There are two key issues that arise as a result. The first is technology itself and the second is the operational and/or organizational changes that the application of technology brings along.
On the technology side, the Internet of Things (IoT) coupled with advanced digital technologies, like Cloud computing, and advanced telecommunications are the core ingredients that make the collection of numerous data from the vessel a less demanding task. The term big data is more and more becoming a reality in the shipping community. The real value, however, comes neither from the collection of big data, nor from its transport to the shore office. The real value comes from extracting meaning from data and it is this philosophy that our company has followed since the day it was founded.
Comparing measurements with simulation models, machine learning algorithms and data analytics techniques is what transforms, what we call, big data to smart data. This is when ship operators start receiving value from their investment and it is this layer of the process that they need to cherish the most.
However, technology, even though it usually attracts the biggest attention, is not the only issue. Another big challenge lies with the impact that technology and digitalization trends bring on the way ship operators actually work. The industry is requested to transform and align towards a new work culture. Many call it the digital transformation, others digital disruption, but in any case, this is now and will be for the next few years, the biggest challenge that the industry will face. As with any change management initiative, it affects individuals, teams, procedures and practices and organizations as a whole.

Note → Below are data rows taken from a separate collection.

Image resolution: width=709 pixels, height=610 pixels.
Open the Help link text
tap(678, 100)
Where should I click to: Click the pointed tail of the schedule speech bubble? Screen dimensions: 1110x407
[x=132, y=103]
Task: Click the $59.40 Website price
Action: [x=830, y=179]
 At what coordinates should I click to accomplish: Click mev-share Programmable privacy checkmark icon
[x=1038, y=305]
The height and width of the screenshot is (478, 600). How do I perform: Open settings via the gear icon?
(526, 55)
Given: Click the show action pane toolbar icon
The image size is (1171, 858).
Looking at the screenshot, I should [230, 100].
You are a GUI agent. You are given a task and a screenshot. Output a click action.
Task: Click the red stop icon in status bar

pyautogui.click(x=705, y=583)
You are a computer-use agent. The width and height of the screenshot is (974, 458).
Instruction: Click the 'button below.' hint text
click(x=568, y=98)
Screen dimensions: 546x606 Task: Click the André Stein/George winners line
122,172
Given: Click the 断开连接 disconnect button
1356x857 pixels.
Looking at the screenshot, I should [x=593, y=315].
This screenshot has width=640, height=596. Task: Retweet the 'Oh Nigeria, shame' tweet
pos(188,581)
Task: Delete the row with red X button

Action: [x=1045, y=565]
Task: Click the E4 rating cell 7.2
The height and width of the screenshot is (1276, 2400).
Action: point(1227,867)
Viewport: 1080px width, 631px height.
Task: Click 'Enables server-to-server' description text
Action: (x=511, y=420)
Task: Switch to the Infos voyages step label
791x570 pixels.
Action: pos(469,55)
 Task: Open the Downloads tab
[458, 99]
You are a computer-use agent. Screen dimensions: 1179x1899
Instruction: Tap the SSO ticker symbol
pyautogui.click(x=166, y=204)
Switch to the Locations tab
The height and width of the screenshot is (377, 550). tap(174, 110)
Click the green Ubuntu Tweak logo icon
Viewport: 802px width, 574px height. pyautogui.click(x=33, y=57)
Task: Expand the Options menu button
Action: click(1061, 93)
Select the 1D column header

When we first started working with our customers, especially for their engine performance needs, we soon realised that the first benefit our products and services offered to them, was the change of culture and improvement of practices, both at the on-board crew and the shore office levels. The process of performance monitoring itself, in terms of compliance and quality of data input drastically improved. Numerous procedural misconducts and measurement issues were firstly identified and resolved. It was only when these were in place, that the real value of what digital technology brought in performance assessment, energy efficiency and fault diagnostics/prognostics, came to light.
If we take it further and look beyond the technical departments of ship operators, the same trends and challenges seem to apply. Operations, Chartering, even Crewing are progressively affected by digital disruption and again work practices are the first that are being impacted.
It is hard at this stage to assess the level and pace at which the industry will be fully digitalized, but if there is a prevailing question, it is rather the “when” and not the “if”. Despite the fact that skeptics are always placing challenges in the forefront, it is already becoming quite obvious that the opportunities arising are far more dominant. The benefits span across the entire food chain, from the cargo owners, the wellness and safety of the seafarers, the ship owner, all the way to the end consumer enjoying the product that has been transported via a ship route.
So, the dilemma “Smart shipping: Challenge or opportunity?” is actually not a real one. Smart shipping is undeniably a great opportunity ahead of us and the sooner we all embrace it, the better we serve our industry.
By Panos Theodossopoulos, Mechanical Engineer, PhD, CEO – Propulsion Analytics
The views presented hereabove are only those of the author and not necessarily those of SAFETY4SEA and are for information sharing and discussion purposes only.
Panos Theodossopoulos is CEO at Propulsion Analytics. Propulsion Analytics, founded in 2014, is an innovative company offering products and services primarily focusing on ship engine performance monitoring, utilizing simulation models and machine learning techniques, for performance assessment, fault diagnosis and optimisation in service.